EXERCISE DIRECTIONS –
Which lines run from the one with "1200x605 pixels. At" through the end of the data? Retype them exactly, without pictures.

RECORDS FOR PROCESSING –
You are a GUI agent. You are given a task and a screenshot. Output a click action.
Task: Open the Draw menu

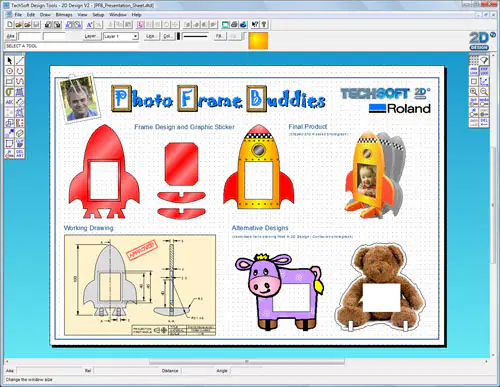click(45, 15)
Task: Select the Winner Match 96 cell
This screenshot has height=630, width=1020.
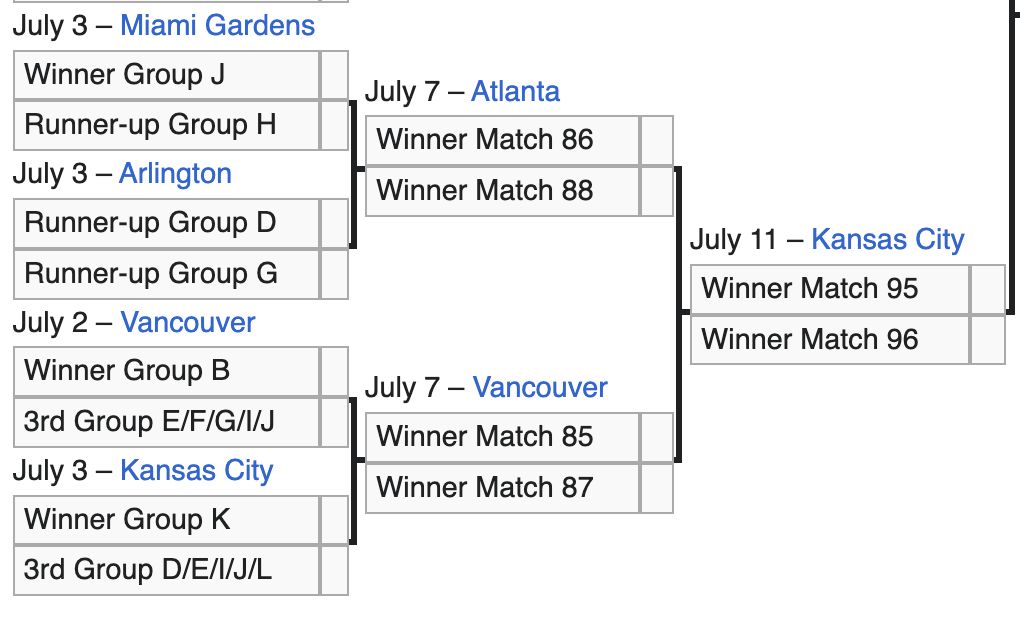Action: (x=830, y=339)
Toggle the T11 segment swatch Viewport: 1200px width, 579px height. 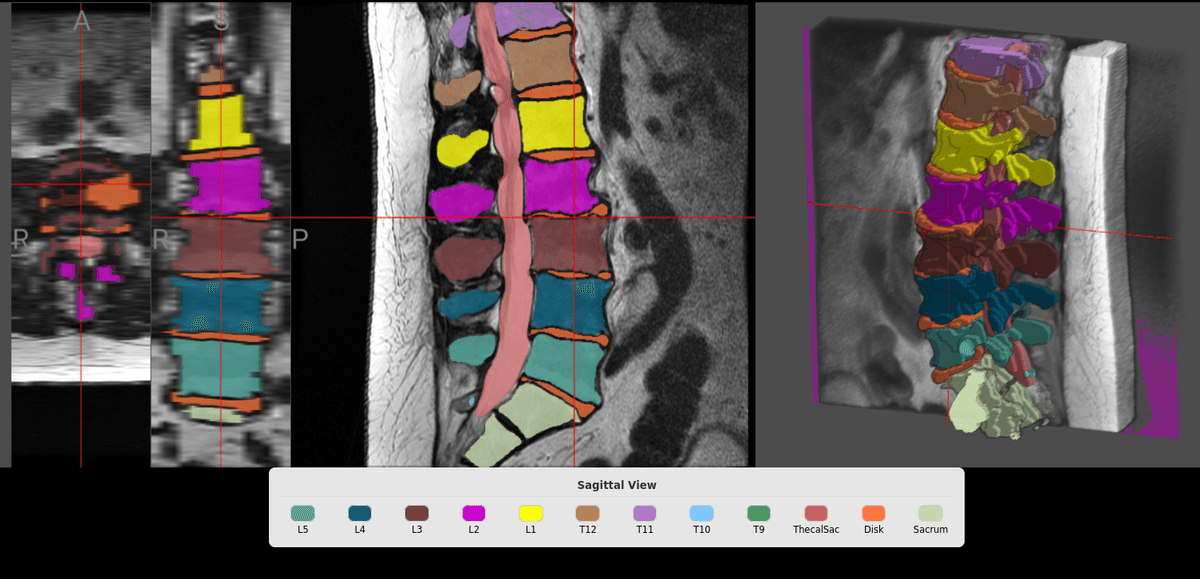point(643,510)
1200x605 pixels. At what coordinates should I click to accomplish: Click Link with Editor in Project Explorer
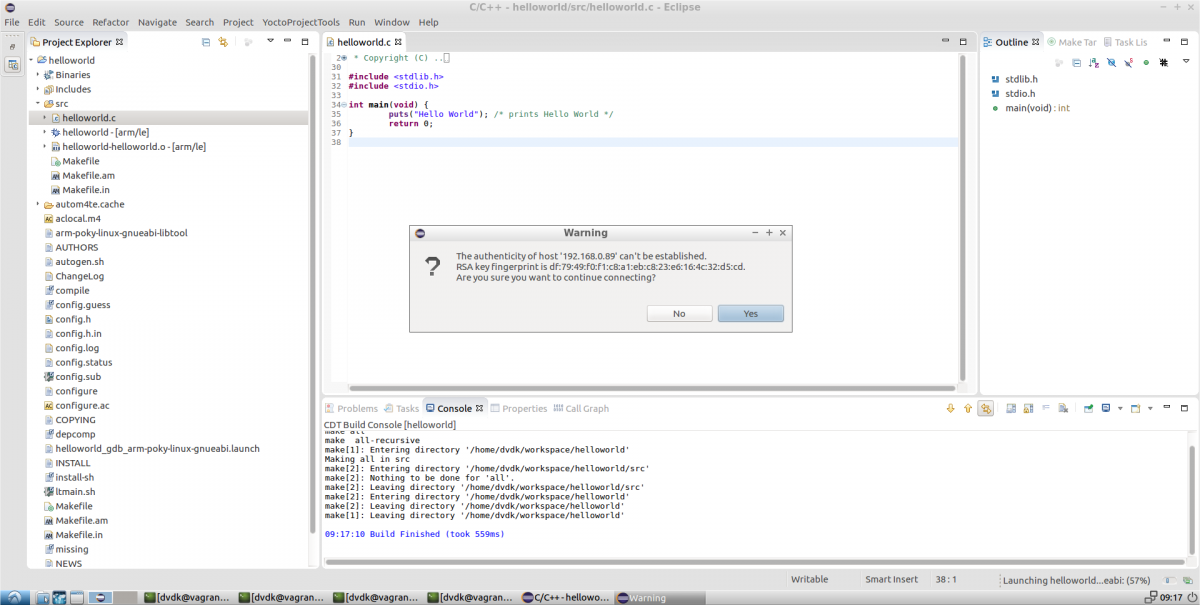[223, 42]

TASK SOLUTION –
1200x605 pixels. At what coordinates should I click to accomplish: Click Link with Editor in Project Explorer
[223, 42]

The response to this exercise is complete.